Does he ever give gifts to his children? Does he ever give gifts to you, even modest ones? Would he have any objection to from time to time doing some activities that mean a lot to you, even though they will cost more than he is comfortable spending? Does he give any charity? Would he have objection to you giving tzedakah?
It could be that except for certain attitudes about money and luxury, the man you are seeing may have overall lifestyle expectations that are similar to yours. He may also have a generous spirit when it comes to matters that do not involve money. If that is the case and if you both care about each other and enjoy each other's company, you may be able to build a framework for a good marriage. However, you will have to be willing to accept that aspect of his personality without trying to change it. If you cannot accept it, you won't be able to respect him, and respect is vital in a marriage.

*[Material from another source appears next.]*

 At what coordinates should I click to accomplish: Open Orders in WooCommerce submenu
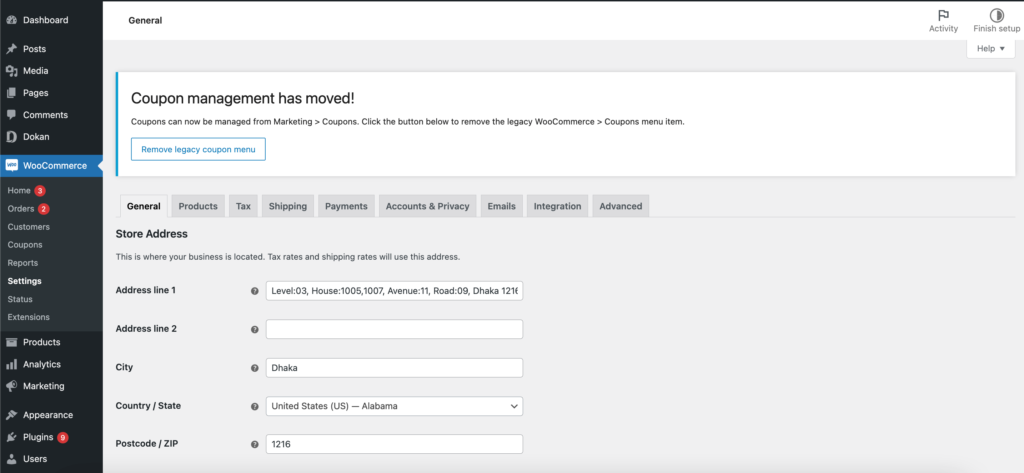tap(21, 209)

You also asked about the splitting of assets. This really is a question for a matrimonial lawyer to answer. From our perspective, however, this man's suggestions are not unreasonable. It's an approach that many couples agree upon when marrying later in life -- they keep what they bring into the marriage and share the fruits of any "joint enterprise." The joint enterprise would be living in and caring for the house this man owns -- splitting half of the increase in value is certainly fair. If the market has a downturn, he loses -- not you.
However, if you view marriage as more of an economic proposition, expecting to get some kind of compensation for the years you invest in a relationship, then you are bound to be unhappy with the "arrangement" this man has proposed. Furthermore, if he is cheap about all areas of life, it seems it would be very difficult for you (or anyone) to live in such a situation.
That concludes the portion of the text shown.